[START OF Records provided]

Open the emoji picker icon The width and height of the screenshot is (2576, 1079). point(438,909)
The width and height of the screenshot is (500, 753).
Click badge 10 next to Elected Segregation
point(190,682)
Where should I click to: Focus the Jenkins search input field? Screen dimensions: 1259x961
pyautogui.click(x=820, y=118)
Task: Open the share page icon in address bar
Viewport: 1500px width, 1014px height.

[END OF Records provided]

Work to be completed
Arrange every line of the data above as a numbered list, leaving out any blank lines.

Answer in full
1. Open the emoji picker icon The width and height of the screenshot is (2576, 1079). point(438,909)
2. The width and height of the screenshot is (500, 753).
3. Click badge 10 next to Elected Segregation
4. point(190,682)
5. Where should I click to: Focus the Jenkins search input field? Screen dimensions: 1259x961
6. pyautogui.click(x=820, y=118)
7. Task: Open the share page icon in address bar
8. Viewport: 1500px width, 1014px height.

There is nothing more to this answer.